Instructions for the task. Transcribe the listing below from its opening line up to and including the line that contains "Stringing & Misc. Beading Supplies (65, 1936)"; reproduce nothing else.

Records for processing.
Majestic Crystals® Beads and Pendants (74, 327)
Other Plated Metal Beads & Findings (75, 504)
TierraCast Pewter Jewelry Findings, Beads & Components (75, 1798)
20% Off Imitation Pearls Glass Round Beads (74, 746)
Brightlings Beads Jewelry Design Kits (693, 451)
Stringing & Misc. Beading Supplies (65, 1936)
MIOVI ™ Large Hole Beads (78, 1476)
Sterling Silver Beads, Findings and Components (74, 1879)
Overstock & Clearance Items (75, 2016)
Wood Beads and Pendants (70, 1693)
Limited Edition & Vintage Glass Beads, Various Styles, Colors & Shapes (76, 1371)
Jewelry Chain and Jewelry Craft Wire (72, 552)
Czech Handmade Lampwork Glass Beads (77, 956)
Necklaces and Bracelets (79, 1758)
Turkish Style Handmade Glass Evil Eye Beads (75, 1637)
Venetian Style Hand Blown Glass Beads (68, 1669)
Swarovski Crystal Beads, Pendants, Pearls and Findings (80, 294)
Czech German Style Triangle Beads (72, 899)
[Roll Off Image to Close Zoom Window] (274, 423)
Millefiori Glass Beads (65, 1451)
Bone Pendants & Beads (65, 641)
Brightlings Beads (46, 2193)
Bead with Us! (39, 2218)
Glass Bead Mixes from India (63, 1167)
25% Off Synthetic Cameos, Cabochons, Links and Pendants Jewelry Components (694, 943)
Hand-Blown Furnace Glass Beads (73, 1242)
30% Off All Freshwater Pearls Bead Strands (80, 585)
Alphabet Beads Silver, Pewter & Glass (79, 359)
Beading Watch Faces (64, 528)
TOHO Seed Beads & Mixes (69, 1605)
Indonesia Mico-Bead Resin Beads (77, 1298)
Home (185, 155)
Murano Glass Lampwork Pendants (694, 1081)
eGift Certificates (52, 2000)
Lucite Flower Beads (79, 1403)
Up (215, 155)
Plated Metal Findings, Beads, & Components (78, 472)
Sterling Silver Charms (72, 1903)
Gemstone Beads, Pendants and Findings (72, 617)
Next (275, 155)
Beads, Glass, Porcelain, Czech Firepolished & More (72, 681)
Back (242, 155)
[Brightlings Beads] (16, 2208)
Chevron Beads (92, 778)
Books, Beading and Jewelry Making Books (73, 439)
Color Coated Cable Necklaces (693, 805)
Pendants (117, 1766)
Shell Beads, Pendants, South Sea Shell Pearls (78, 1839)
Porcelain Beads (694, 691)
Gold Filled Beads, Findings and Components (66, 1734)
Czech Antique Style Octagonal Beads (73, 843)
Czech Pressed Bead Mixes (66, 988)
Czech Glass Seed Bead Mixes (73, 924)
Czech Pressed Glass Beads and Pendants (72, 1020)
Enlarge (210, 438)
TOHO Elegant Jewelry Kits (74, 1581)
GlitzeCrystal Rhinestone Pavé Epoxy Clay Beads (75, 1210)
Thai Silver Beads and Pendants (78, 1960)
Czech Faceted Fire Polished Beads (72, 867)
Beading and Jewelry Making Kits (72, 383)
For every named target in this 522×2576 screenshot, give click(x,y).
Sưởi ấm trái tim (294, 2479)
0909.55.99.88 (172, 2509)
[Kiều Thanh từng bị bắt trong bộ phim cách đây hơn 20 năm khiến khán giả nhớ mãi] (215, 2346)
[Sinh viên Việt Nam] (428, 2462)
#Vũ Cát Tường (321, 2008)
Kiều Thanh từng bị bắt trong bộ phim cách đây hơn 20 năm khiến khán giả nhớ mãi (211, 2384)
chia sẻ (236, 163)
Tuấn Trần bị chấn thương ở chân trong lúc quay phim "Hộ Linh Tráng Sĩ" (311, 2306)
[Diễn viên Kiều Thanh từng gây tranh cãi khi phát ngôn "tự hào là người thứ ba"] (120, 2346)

Answer for the task.
Majestic Crystals® Beads and Pendants (74, 327)
Other Plated Metal Beads & Findings (75, 504)
TierraCast Pewter Jewelry Findings, Beads & Components (75, 1798)
20% Off Imitation Pearls Glass Round Beads (74, 746)
Brightlings Beads Jewelry Design Kits (693, 451)
Stringing & Misc. Beading Supplies (65, 1936)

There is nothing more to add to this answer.